## Data for this task
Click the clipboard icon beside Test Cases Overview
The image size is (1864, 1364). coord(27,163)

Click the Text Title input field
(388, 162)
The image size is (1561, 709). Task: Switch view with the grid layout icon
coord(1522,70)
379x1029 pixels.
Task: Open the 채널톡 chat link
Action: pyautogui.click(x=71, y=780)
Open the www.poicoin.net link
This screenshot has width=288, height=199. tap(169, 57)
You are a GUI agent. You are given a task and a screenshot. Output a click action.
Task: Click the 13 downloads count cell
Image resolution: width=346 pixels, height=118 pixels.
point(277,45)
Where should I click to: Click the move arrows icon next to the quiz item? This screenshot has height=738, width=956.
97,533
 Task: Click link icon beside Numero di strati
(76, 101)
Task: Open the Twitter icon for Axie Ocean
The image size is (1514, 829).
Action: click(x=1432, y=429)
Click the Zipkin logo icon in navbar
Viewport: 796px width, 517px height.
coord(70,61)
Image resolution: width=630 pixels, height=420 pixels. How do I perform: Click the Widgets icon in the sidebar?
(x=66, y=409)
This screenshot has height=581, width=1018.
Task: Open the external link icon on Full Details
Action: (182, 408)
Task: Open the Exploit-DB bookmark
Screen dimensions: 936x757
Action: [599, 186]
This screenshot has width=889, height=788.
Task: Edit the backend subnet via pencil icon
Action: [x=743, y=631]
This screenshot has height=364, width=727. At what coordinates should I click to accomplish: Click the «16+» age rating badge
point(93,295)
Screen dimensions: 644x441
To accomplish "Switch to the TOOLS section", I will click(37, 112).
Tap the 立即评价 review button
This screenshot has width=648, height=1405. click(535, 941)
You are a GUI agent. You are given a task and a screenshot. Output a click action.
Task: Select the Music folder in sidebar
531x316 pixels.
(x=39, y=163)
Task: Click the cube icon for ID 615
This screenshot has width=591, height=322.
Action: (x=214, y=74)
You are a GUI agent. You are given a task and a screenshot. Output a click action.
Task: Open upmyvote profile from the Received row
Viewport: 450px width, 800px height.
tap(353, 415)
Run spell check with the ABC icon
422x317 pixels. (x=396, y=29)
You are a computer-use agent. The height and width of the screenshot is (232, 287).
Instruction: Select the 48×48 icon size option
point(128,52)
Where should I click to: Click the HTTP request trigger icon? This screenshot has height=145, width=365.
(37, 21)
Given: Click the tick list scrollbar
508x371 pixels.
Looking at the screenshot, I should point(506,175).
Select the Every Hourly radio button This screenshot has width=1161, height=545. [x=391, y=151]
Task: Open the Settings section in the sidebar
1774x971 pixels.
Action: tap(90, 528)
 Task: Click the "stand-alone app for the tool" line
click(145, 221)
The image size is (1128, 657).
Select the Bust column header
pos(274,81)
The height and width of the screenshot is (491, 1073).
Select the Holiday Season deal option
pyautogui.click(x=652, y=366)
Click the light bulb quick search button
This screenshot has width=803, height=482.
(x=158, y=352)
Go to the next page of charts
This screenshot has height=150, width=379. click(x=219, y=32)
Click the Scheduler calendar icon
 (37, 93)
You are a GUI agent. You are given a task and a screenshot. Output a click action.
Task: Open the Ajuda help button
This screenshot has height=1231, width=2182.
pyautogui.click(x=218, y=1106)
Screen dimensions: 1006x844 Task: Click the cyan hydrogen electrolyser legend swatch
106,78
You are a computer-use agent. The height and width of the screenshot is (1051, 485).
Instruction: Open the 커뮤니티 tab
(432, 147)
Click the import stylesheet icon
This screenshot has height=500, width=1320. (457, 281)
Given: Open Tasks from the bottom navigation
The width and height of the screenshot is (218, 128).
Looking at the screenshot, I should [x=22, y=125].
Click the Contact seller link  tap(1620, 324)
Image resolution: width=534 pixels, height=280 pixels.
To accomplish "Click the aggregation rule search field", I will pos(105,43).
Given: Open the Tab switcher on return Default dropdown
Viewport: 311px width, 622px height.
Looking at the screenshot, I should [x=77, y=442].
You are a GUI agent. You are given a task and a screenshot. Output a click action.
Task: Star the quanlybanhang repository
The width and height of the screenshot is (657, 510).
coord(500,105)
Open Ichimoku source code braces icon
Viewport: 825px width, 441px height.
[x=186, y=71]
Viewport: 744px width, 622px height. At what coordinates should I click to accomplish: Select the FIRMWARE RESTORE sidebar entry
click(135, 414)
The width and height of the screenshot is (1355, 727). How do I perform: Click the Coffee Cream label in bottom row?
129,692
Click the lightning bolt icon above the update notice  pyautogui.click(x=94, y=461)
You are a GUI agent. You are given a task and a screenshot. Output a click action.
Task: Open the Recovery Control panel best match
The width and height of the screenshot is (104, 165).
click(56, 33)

## Task directions
A word-for-word transcription of the material is required.

## Expected answer
Click the clipboard icon beside Test Cases Overview
The image size is (1864, 1364). coord(27,163)

Click the Text Title input field
(388, 162)
The image size is (1561, 709). Task: Switch view with the grid layout icon
coord(1522,70)
379x1029 pixels.
Task: Open the 채널톡 chat link
Action: pyautogui.click(x=71, y=780)
Open the www.poicoin.net link
This screenshot has width=288, height=199. tap(169, 57)
You are a GUI agent. You are given a task and a screenshot. Output a click action.
Task: Click the 13 downloads count cell
Image resolution: width=346 pixels, height=118 pixels.
point(277,45)
Where should I click to: Click the move arrows icon next to the quiz item? This screenshot has height=738, width=956.
97,533
 Task: Click link icon beside Numero di strati
(76, 101)
Task: Open the Twitter icon for Axie Ocean
The image size is (1514, 829).
Action: click(x=1432, y=429)
Click the Zipkin logo icon in navbar
Viewport: 796px width, 517px height.
coord(70,61)
Image resolution: width=630 pixels, height=420 pixels. How do I perform: Click the Widgets icon in the sidebar?
(x=66, y=409)
This screenshot has height=581, width=1018.
Task: Open the external link icon on Full Details
Action: (182, 408)
Task: Open the Exploit-DB bookmark
Screen dimensions: 936x757
Action: [599, 186]
This screenshot has width=889, height=788.
Task: Edit the backend subnet via pencil icon
Action: [x=743, y=631]
This screenshot has height=364, width=727. At what coordinates should I click to accomplish: Click the «16+» age rating badge
point(93,295)
Screen dimensions: 644x441
To accomplish "Switch to the TOOLS section", I will click(37, 112).
Tap the 立即评价 review button
This screenshot has width=648, height=1405. click(535, 941)
You are a GUI agent. You are given a task and a screenshot. Output a click action.
Task: Select the Music folder in sidebar
531x316 pixels.
(x=39, y=163)
Task: Click the cube icon for ID 615
This screenshot has width=591, height=322.
Action: (x=214, y=74)
You are a GUI agent. You are given a task and a screenshot. Output a click action.
Task: Open upmyvote profile from the Received row
Viewport: 450px width, 800px height.
tap(353, 415)
Run spell check with the ABC icon
422x317 pixels. (x=396, y=29)
You are a computer-use agent. The height and width of the screenshot is (232, 287).
Instruction: Select the 48×48 icon size option
point(128,52)
Where should I click to: Click the HTTP request trigger icon? This screenshot has height=145, width=365.
(37, 21)
Given: Click the tick list scrollbar
508x371 pixels.
Looking at the screenshot, I should point(506,175).
Select the Every Hourly radio button This screenshot has width=1161, height=545. [x=391, y=151]
Task: Open the Settings section in the sidebar
1774x971 pixels.
Action: tap(90, 528)
 Task: Click the "stand-alone app for the tool" line
click(145, 221)
The image size is (1128, 657).
Select the Bust column header
pos(274,81)
The height and width of the screenshot is (491, 1073).
Select the Holiday Season deal option
pyautogui.click(x=652, y=366)
Click the light bulb quick search button
This screenshot has width=803, height=482.
(x=158, y=352)
Go to the next page of charts
This screenshot has height=150, width=379. click(x=219, y=32)
Click the Scheduler calendar icon
 (37, 93)
You are a GUI agent. You are given a task and a screenshot. Output a click action.
Task: Open the Ajuda help button
This screenshot has height=1231, width=2182.
pyautogui.click(x=218, y=1106)
Screen dimensions: 1006x844 Task: Click the cyan hydrogen electrolyser legend swatch
106,78
You are a computer-use agent. The height and width of the screenshot is (1051, 485).
Instruction: Open the 커뮤니티 tab
(432, 147)
Click the import stylesheet icon
This screenshot has height=500, width=1320. (457, 281)
Given: Open Tasks from the bottom navigation
The width and height of the screenshot is (218, 128).
Looking at the screenshot, I should [x=22, y=125].
Click the Contact seller link  tap(1620, 324)
Image resolution: width=534 pixels, height=280 pixels.
To accomplish "Click the aggregation rule search field", I will pos(105,43).
Given: Open the Tab switcher on return Default dropdown
Viewport: 311px width, 622px height.
Looking at the screenshot, I should [x=77, y=442].
You are a GUI agent. You are given a task and a screenshot. Output a click action.
Task: Star the quanlybanhang repository
The width and height of the screenshot is (657, 510).
coord(500,105)
Open Ichimoku source code braces icon
Viewport: 825px width, 441px height.
[x=186, y=71]
Viewport: 744px width, 622px height. At what coordinates should I click to accomplish: Select the FIRMWARE RESTORE sidebar entry
click(135, 414)
The width and height of the screenshot is (1355, 727). How do I perform: Click the Coffee Cream label in bottom row?
129,692
Click the lightning bolt icon above the update notice  pyautogui.click(x=94, y=461)
You are a GUI agent. You are given a task and a screenshot. Output a click action.
Task: Open the Recovery Control panel best match
The width and height of the screenshot is (104, 165).
click(56, 33)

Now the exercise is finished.